EXERCISE PROMPT:
Copy, from the entries below, each line in which the string "dropdown" appears.

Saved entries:
───
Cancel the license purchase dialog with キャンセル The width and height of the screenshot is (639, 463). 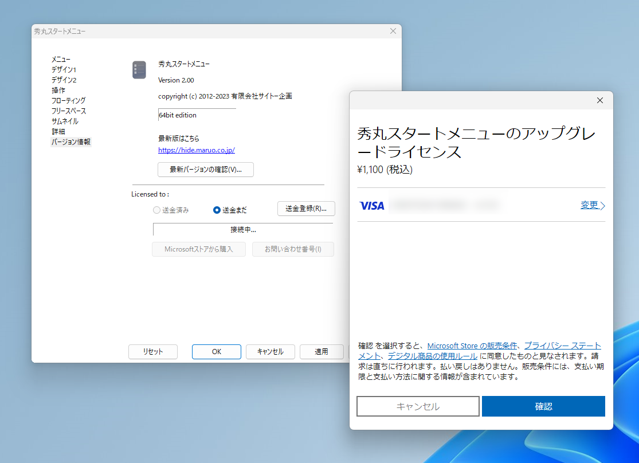(x=418, y=406)
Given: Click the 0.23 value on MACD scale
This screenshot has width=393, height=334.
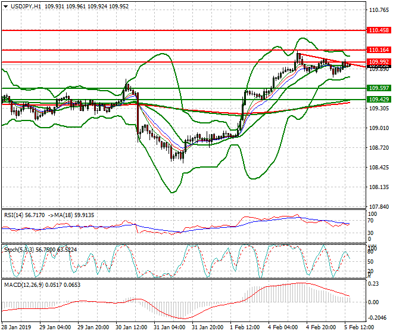Looking at the screenshot, I should [x=374, y=284].
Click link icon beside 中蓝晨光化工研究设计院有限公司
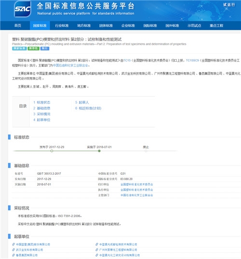The width and height of the screenshot is (241, 259). (x=97, y=255)
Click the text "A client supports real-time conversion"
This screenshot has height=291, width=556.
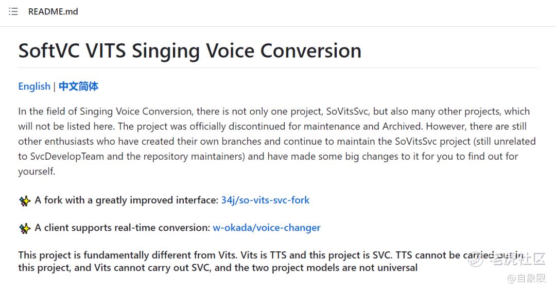(122, 227)
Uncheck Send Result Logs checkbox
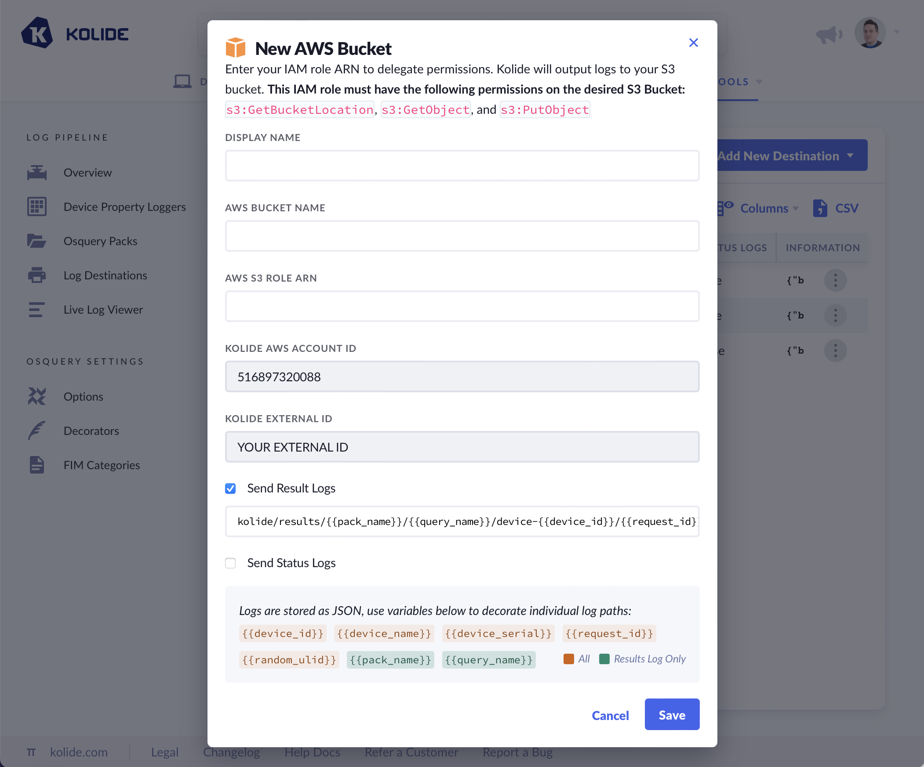924x767 pixels. [231, 488]
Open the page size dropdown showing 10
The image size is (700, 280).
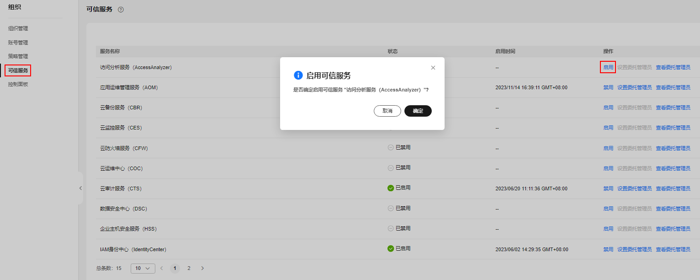143,268
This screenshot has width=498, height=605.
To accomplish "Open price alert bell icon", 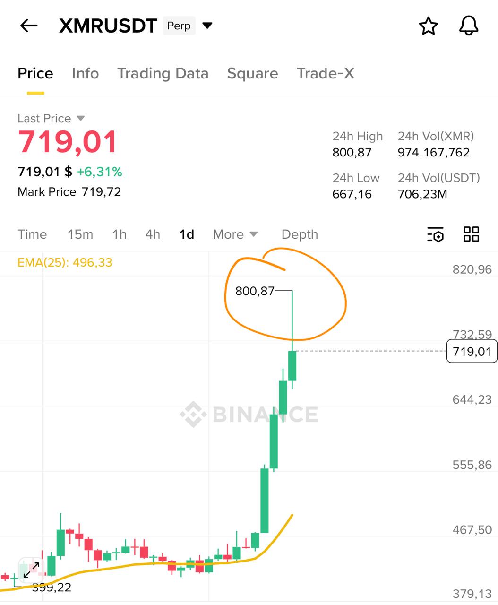I will [x=469, y=26].
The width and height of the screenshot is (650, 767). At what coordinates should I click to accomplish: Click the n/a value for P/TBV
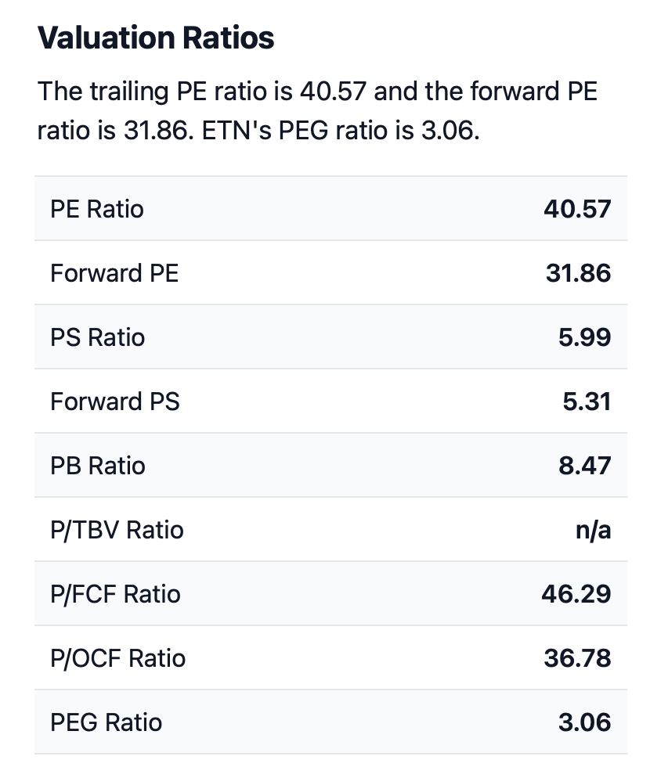click(593, 530)
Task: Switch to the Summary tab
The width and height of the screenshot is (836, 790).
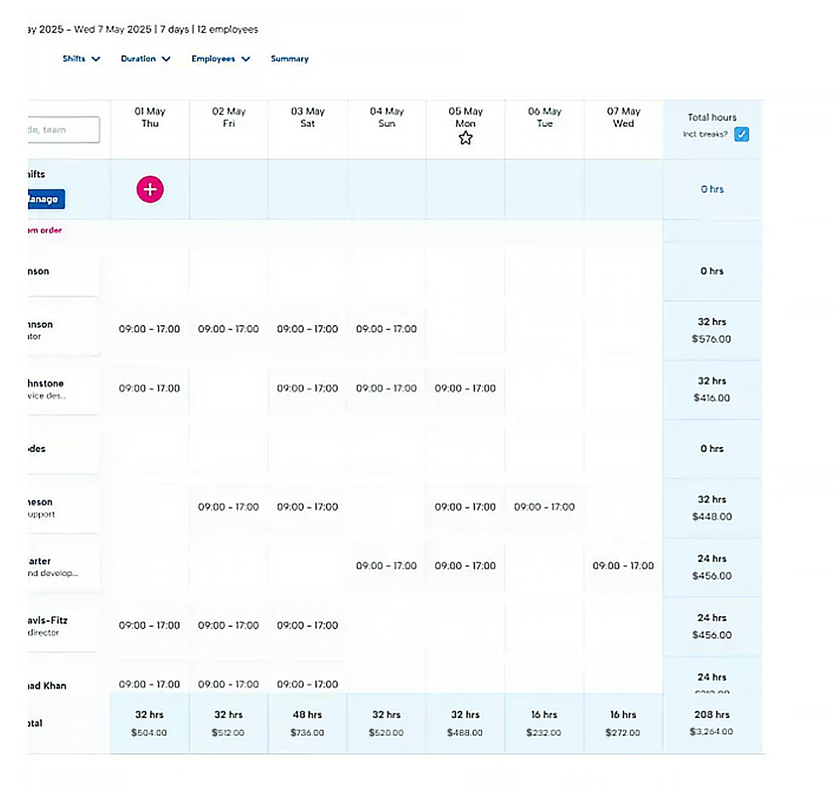Action: (x=289, y=59)
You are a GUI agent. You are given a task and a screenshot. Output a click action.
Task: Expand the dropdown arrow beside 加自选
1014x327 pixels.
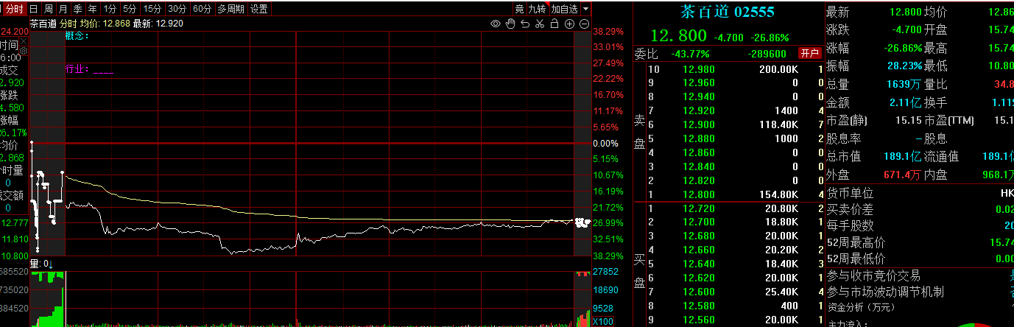point(585,9)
───
SOLVED EXERCISE:
Open the page size dropdown showing 10
Task: Expand the dropdown arrow beside 加自选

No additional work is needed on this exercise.